I think there are some typos here, I understand it as \(\pi_i=0.5\) with probability \(0.7\) (which means “usually fair”), \(\pi_i=1\) with probability \(0.02\), and \(\pi_i=0\) with probability \(0.02\).
gen.par.v2 <- function() {
coin.type <- runif(1)
if (coin.type <= 0.7){
return(0.5)
}
else if (coin.type <= 0.72){
return(1)
}
else if (coin.type <= 0.74){
return(0)
}
return(runif(1))
}
result.rej2 <- sim.rej(5, gen.par.v2) # get the result template, will be overwritten
for (i in 1:20){
result.rej2[i, ] <- sim.rej(5*i, gen.par.v2)
}
result.rej2
## n low1 up1 low2 up2 overlap BayesFactor
## 2.5% 5 0.3022671 0.6047363 0.09496689 0.5602458 TRUE 1.839649530
## 2 10 0.4204786 0.6817997 0.42715910 0.6037536 TRUE 2.256206929
## 3 15 0.1403516 0.5000000 0.50000000 0.9232674 TRUE 0.071978275
## 4 20 0.4219010 0.5502505 0.50000000 0.7618627 TRUE 0.670349920
## 5 25 0.3437033 0.5048763 0.50000000 0.7910495 TRUE 0.162397882
## 6 30 0.2944230 0.5000000 0.50000000 0.6801603 TRUE 0.298755187
## 7 35 0.3367786 0.5000000 0.32694887 0.5000000 TRUE 4.173561751
## 8 40 0.4396800 0.5157069 0.47989338 0.5086021 TRUE 2.274930641
## 9 45 0.3149958 0.5000000 0.50000000 0.6727499 TRUE 0.108863407
## 10 50 0.2471492 0.5000000 0.49737379 0.6419491 TRUE 0.059339412
## 11 55 0.4608321 0.5000000 0.50000000 0.6752812 TRUE 0.245618374
## 12 60 0.3287796 0.5000000 0.40255705 0.5000000 TRUE 5.146873562
## 13 65 0.3989490 0.5000000 0.50000000 0.5378659 TRUE 0.831248815
## 14 70 0.1814014 0.3959935 0.50000000 0.5863851 FALSE 0.003492185
## 15 75 0.3847666 0.5000000 0.50000000 0.7711092 TRUE 0.009636595
## 16 80 0.2493704 0.5000000 0.50000000 0.6902796 TRUE 0.003501819
## 17 85 0.3527865 0.5000000 0.50000000 0.7419555 TRUE 0.006442119
## 18 90 0.2588748 0.5000000 0.50000000 0.5891497 TRUE 0.017776862
## 19 95 0.2383197 0.5000000 0.50000000 0.6614064 TRUE 0.001276028
## 20 100 0.3079627 0.5000000 0.50000000 0.6463688 TRUE 0.011883935
# The smaller the BayesFactor, the more support for rejecting the null hypothesis
plot(result.rej2$n, result.rej2$BayesFactor, type="l", xlab="n", ylab="Bayes Factor: H0/H1")

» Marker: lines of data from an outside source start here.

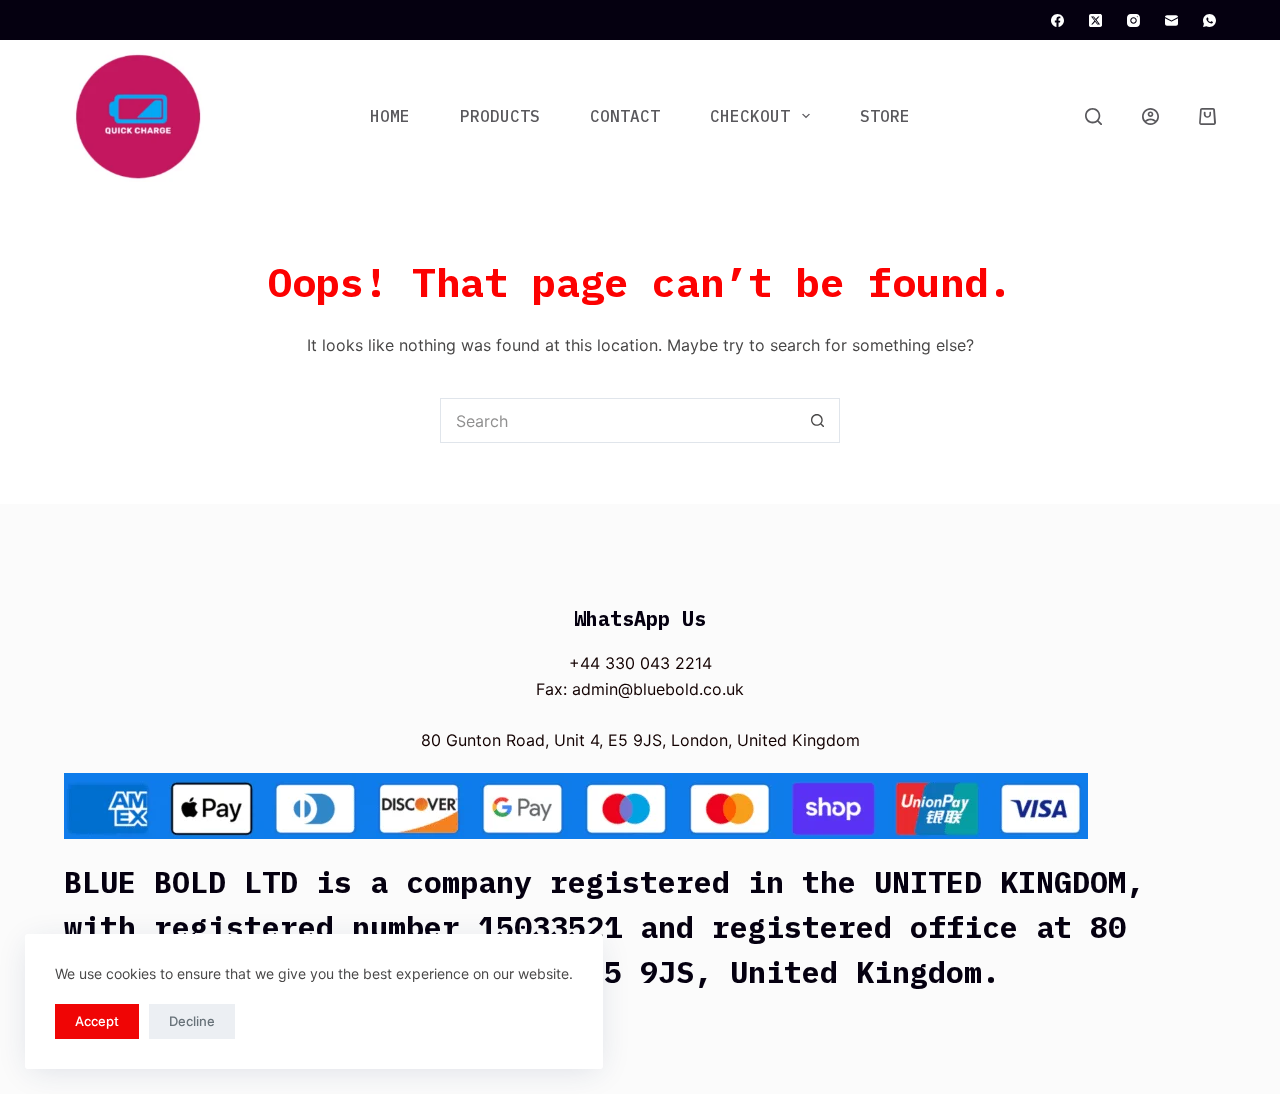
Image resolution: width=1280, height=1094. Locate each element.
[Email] (1171, 20)
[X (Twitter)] (1095, 20)
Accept (97, 1021)
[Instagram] (1133, 20)
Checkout (750, 116)
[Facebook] (1057, 20)
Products (500, 116)
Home (390, 116)
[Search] (1093, 116)
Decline (192, 1021)
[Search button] (817, 420)
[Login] (1150, 116)
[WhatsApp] (1209, 20)
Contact (625, 116)
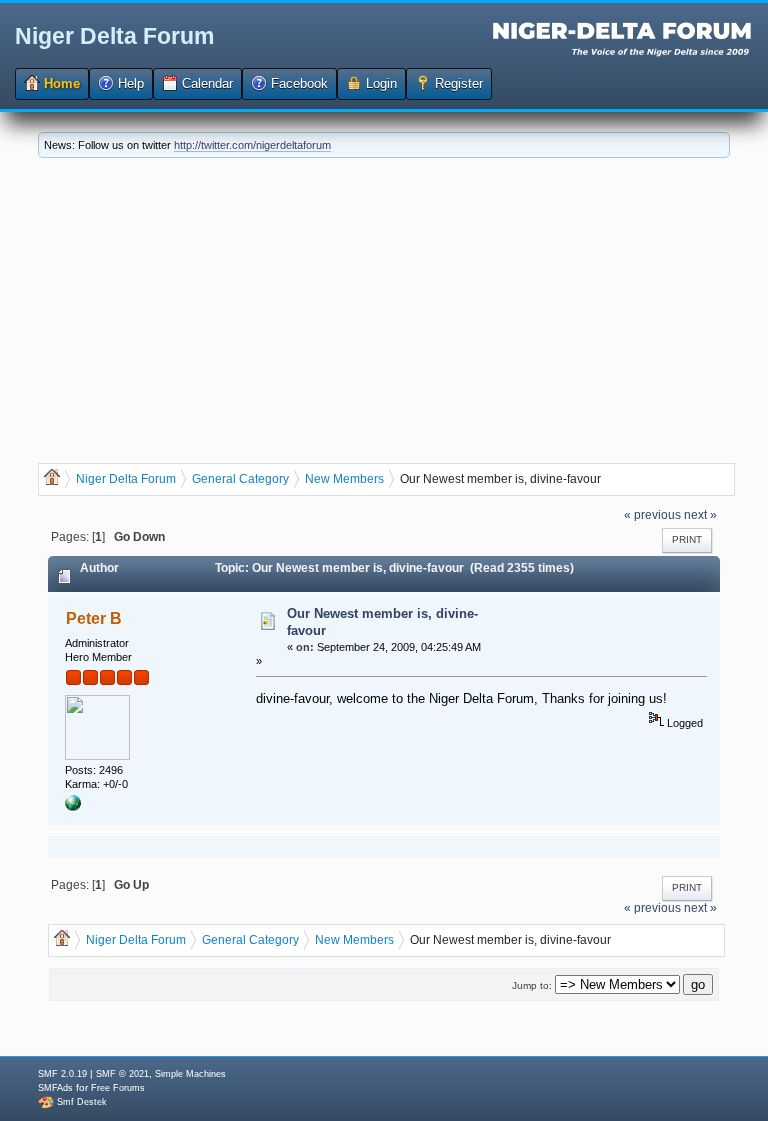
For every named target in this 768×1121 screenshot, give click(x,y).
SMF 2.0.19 (62, 1074)
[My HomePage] (73, 807)
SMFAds (55, 1088)
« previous (652, 514)
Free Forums (118, 1088)
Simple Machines (190, 1074)
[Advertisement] (384, 308)
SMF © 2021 (122, 1074)
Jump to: (532, 985)
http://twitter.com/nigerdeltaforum (252, 145)
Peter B (94, 618)
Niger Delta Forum (114, 36)
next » (700, 514)
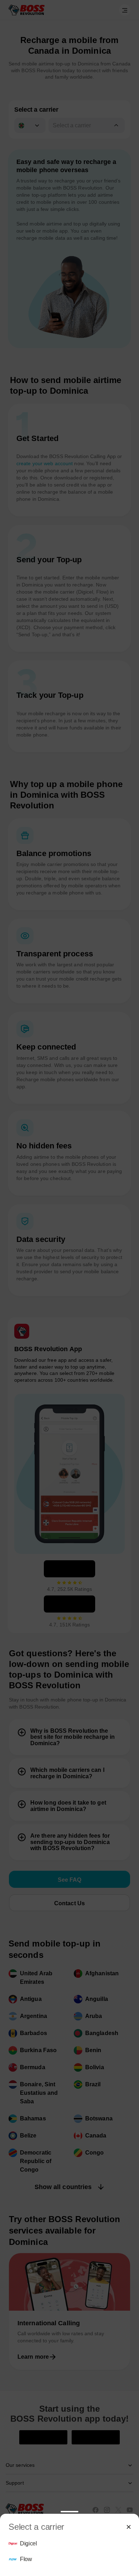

plot(result.rej2$n, result.rej2$up1-result.rej2$low1, type="l", xlab="n", ylab="Length of CI1", ylim=c(0,1))
plot(result.rej2$n, result.rej2$up2-result.rej2$low2, type="l", xlab="n", ylab="Length of CI2", ylim=c(0,1))
We can see that since we have a rather strong prior that the coins are fair, we need more evidence in order to reject the null hypothesis. What usually happens is that both CIs overlap at exactly one point: \(0.5\). When n is small, the lengths of CIs are smaller than those with a uniform prior, because the initial belief is concentrated on a reasonable estimate 0.5, which reduces the variation. But this also means that the lengths of CIs are slower to decrease as n increases. We will need more data to override the prior belief.